Maybe.
Progress would be exceedingly slow, but your people can somehow remember skills like reading and writing, which can serve as a sort of substitute memory once they develop it. They would probably have to be obsessive at noting things down, or else spend a lot of time - a lot more extra time going over the same ground day after day because they forgot they had already done it. And they would lose the thinking time - noting down ideas will help, but following a train of thought would be difficult over time with only written records, and not time to let ideas "stew" inside the mind to synthesize.
On the other hand, learning actual skills is the only way for this people to advance themselves, they can't lean on rote memorization (as our education systems sometimes do) - so perhaps they will get the most out of their education, when they can get it, instead of memorize-and-forgetting it. they would have to learn mathematical formulas, instead of memorizing constants, and learn critical thinking and analysis, instead of memorizing facts and 'standard' interpretations. The line between "learnable skill" and "personal memory" is going to be really, really important to what they can learn, and what they forget.
But, given that they might end up being obsessive over memory, possibly their technology would revolve around overcoming this handicap - which could let them reach an advanced civilization anyway. (similarly, perhaps, to the way so much of our technology revolves around our lack of physical weaponry, so we're always searching for ways to be more and more lethal). This civilization would evolve writing, drawing, and storing records to the most efficient levels. The development of photographs and video would also be prized, and encouraged to develop early and deeply to serve as a prosthetic memory.

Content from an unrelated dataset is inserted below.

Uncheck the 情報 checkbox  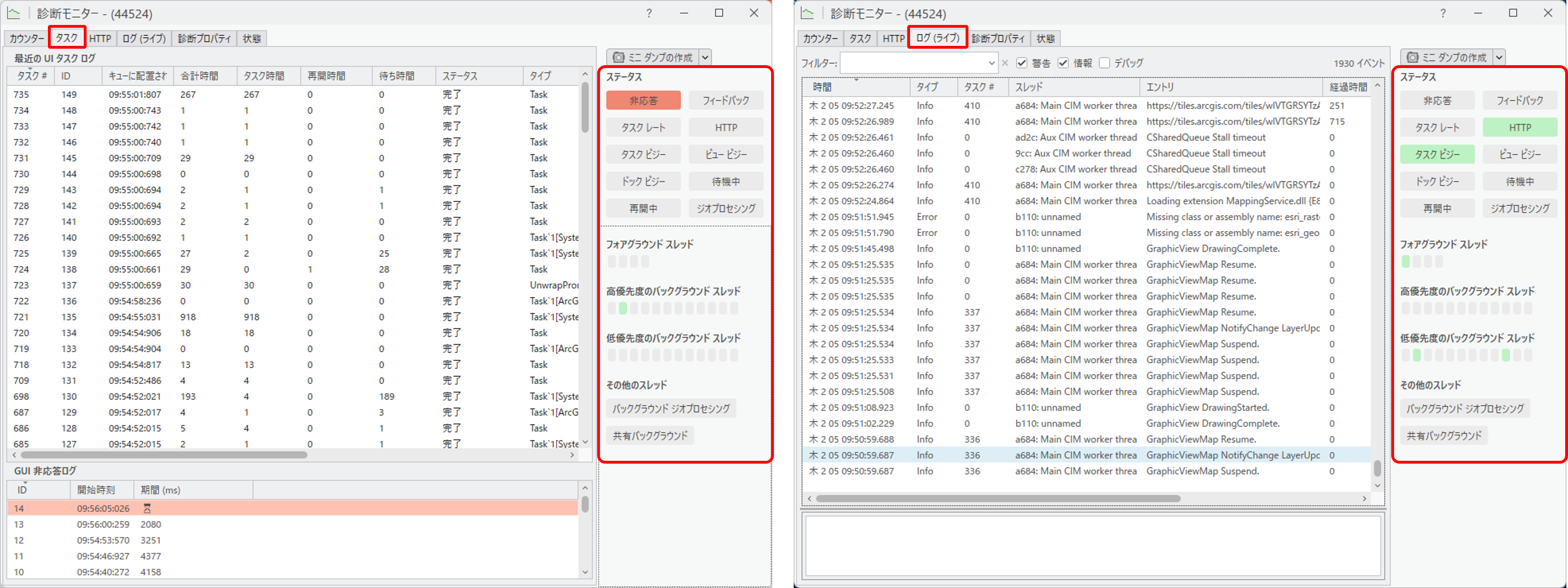click(1063, 63)
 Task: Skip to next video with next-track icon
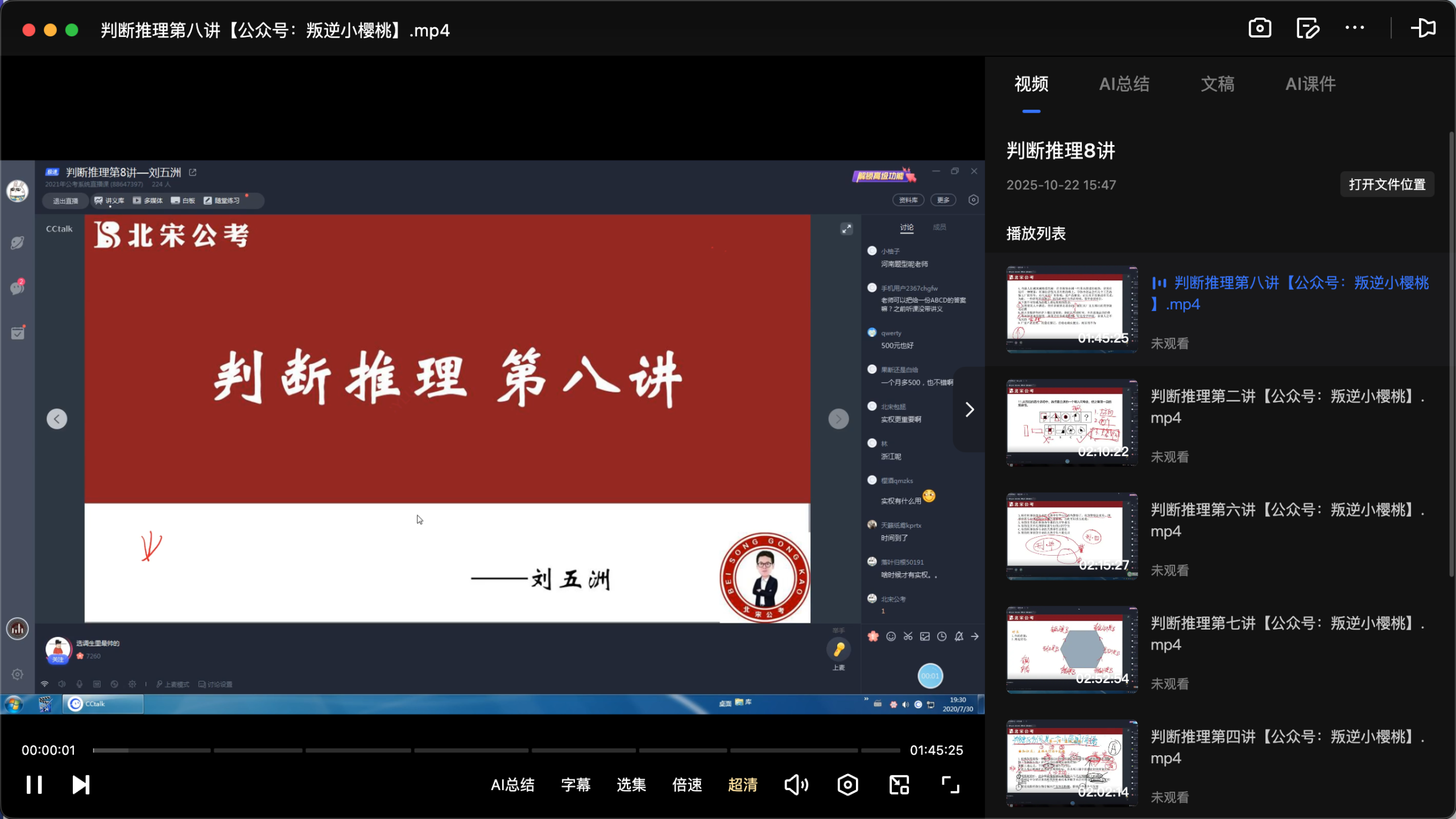(80, 784)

Their cave drawings, rather than being symbolic or religious (or historical) would have crude maps to the best places, and a cruder tallying of how often they go to any place, so they know what's picked over, and what's still likely to have food. They would use tokens, maybe, to show what had been done or said or decided on any day, that needed to be acted on the next (like who did which chore, who slacked off, who needed punished). They would develop writing, and ways of preserving their records, as elaborately as they could - because it is instant value, and the more information they can pack in there the better.
It's still a pretty big handicap to overcome, though.